TASK BRIEF:
Below are entries; copy exactly the lines from the one with "This screenshot has height=710, width=1568." through the one with "Select the PAGE_EXECUTE_READWRITE", both included, and leave out the rest.

(Entries taken from a collection)
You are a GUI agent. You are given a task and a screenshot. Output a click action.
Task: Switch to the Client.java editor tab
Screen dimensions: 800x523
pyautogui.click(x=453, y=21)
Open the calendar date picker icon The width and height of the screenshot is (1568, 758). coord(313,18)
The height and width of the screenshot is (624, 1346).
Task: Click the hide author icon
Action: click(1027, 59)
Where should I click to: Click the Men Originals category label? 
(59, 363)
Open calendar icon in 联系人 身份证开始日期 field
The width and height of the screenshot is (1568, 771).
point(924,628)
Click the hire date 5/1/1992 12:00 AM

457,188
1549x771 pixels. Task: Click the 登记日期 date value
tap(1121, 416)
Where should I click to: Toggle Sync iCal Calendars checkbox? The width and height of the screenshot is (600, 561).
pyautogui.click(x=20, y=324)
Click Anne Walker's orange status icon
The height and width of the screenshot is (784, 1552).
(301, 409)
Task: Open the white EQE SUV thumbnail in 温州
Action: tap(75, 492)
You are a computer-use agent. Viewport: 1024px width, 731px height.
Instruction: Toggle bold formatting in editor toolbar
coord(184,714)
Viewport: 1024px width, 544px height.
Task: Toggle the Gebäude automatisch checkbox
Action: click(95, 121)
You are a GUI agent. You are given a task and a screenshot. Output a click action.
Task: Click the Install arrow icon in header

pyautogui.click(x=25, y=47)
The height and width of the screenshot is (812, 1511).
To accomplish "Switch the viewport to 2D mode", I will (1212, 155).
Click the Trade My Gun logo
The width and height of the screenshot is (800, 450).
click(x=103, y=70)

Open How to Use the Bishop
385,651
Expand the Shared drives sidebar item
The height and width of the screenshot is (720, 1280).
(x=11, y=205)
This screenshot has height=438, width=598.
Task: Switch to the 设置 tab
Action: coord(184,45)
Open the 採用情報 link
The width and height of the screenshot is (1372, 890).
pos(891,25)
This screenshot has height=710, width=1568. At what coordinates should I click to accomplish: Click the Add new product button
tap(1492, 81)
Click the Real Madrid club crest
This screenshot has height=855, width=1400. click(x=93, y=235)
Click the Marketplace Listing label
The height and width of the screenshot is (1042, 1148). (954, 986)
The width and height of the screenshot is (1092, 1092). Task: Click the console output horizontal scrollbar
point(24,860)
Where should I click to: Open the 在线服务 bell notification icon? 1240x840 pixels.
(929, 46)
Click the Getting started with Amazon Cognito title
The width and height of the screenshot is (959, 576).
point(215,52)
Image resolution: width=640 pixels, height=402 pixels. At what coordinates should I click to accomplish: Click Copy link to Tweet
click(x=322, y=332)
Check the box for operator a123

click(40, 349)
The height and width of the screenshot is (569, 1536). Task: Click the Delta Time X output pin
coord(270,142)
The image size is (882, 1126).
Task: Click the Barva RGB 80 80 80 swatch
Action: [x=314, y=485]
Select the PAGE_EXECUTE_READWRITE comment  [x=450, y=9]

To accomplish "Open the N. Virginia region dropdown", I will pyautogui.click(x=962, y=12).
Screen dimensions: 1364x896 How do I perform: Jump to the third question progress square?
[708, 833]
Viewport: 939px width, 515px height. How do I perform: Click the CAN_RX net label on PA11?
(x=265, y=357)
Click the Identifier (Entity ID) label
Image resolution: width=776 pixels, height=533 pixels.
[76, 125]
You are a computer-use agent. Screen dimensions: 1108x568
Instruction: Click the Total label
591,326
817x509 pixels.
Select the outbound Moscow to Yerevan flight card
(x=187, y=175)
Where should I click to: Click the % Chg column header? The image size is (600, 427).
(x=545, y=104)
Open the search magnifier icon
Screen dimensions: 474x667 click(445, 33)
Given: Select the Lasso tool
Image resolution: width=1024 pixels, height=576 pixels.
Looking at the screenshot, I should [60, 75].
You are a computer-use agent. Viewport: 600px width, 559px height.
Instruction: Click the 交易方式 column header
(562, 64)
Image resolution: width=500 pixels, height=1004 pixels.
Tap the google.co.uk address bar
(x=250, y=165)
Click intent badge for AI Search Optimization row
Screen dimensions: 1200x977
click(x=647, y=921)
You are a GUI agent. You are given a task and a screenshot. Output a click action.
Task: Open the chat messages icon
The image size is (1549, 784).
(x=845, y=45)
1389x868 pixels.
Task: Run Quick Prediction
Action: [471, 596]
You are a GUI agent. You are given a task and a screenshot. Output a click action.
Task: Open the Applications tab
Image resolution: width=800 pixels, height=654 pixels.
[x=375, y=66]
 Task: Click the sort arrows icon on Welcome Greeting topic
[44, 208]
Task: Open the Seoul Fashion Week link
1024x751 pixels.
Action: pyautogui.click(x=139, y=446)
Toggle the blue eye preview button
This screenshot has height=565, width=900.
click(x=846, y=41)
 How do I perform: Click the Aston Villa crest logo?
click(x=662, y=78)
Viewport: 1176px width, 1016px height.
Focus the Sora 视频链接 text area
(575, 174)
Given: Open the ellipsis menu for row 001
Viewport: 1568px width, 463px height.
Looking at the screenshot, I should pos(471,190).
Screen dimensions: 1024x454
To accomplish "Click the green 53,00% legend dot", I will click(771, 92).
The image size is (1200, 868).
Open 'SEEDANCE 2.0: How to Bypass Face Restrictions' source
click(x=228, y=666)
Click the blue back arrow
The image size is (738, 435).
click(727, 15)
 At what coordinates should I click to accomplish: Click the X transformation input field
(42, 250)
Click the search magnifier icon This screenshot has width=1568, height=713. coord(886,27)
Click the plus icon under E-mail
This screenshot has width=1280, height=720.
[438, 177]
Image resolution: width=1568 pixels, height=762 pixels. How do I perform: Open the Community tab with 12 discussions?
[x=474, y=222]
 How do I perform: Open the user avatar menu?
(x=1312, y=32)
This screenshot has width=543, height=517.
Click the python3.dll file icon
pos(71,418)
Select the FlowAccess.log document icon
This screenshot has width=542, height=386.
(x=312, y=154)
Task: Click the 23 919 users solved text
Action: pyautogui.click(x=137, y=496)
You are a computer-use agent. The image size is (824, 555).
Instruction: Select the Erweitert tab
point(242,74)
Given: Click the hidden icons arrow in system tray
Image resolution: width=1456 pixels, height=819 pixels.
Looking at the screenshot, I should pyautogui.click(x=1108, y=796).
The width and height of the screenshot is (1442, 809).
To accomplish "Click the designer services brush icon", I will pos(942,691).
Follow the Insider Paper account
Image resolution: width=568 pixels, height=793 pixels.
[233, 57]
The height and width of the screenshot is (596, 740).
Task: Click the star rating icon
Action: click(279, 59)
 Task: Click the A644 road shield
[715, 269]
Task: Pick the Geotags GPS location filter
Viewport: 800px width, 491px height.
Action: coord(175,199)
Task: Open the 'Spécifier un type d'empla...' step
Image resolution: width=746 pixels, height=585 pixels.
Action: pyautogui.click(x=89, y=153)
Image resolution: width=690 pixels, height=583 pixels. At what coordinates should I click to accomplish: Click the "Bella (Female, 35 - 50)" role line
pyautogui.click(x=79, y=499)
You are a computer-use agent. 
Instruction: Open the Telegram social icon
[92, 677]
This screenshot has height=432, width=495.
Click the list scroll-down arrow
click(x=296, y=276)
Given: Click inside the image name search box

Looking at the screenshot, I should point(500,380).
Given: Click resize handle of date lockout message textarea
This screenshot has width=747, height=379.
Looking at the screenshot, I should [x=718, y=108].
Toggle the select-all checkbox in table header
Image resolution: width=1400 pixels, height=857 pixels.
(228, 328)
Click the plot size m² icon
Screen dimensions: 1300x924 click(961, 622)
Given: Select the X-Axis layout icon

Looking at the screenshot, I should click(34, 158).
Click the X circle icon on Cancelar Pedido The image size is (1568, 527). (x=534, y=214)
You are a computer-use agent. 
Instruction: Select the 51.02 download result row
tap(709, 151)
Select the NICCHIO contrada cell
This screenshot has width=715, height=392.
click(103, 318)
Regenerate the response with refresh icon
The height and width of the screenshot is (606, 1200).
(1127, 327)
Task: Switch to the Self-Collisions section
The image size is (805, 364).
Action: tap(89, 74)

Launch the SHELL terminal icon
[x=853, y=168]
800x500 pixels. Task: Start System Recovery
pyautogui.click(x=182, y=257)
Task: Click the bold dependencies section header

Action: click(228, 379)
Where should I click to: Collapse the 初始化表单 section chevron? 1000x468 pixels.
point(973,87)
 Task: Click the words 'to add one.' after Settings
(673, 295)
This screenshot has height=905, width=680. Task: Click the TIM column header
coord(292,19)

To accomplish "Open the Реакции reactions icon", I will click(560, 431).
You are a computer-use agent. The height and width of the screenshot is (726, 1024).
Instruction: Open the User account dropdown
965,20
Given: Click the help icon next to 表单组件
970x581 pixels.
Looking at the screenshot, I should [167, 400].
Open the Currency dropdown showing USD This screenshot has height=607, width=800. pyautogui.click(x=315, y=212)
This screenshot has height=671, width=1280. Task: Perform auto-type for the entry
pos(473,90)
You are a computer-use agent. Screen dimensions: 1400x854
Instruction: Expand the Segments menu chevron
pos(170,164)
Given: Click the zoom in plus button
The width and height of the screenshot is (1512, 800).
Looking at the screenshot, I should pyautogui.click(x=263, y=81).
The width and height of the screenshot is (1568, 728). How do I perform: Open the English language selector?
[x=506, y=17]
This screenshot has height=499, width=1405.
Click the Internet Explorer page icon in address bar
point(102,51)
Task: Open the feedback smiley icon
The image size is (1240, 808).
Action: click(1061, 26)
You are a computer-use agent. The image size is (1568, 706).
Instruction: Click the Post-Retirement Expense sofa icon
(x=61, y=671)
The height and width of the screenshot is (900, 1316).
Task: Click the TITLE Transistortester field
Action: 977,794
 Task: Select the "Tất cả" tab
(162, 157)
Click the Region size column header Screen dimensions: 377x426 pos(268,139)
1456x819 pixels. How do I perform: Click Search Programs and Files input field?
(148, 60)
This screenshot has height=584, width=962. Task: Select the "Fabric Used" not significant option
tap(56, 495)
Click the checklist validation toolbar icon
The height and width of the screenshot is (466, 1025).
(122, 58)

TASK OUTPUT:
This screenshot has height=710, width=1568. At what coordinates should I click to accomplish: Click the Add new product button
tap(1492, 81)
Click the Real Madrid club crest
This screenshot has height=855, width=1400. click(x=93, y=235)
Click the Marketplace Listing label
The height and width of the screenshot is (1042, 1148). (954, 986)
The width and height of the screenshot is (1092, 1092). Task: Click the console output horizontal scrollbar
point(24,860)
Where should I click to: Open the 在线服务 bell notification icon? 1240x840 pixels.
(929, 46)
Click the Getting started with Amazon Cognito title
The width and height of the screenshot is (959, 576).
point(215,52)
Image resolution: width=640 pixels, height=402 pixels. At what coordinates should I click to accomplish: Click Copy link to Tweet
click(x=322, y=332)
Check the box for operator a123

click(40, 349)
The height and width of the screenshot is (569, 1536). Task: Click the Delta Time X output pin
coord(270,142)
The image size is (882, 1126).
Task: Click the Barva RGB 80 80 80 swatch
Action: [x=314, y=485]
Select the PAGE_EXECUTE_READWRITE comment  [x=450, y=9]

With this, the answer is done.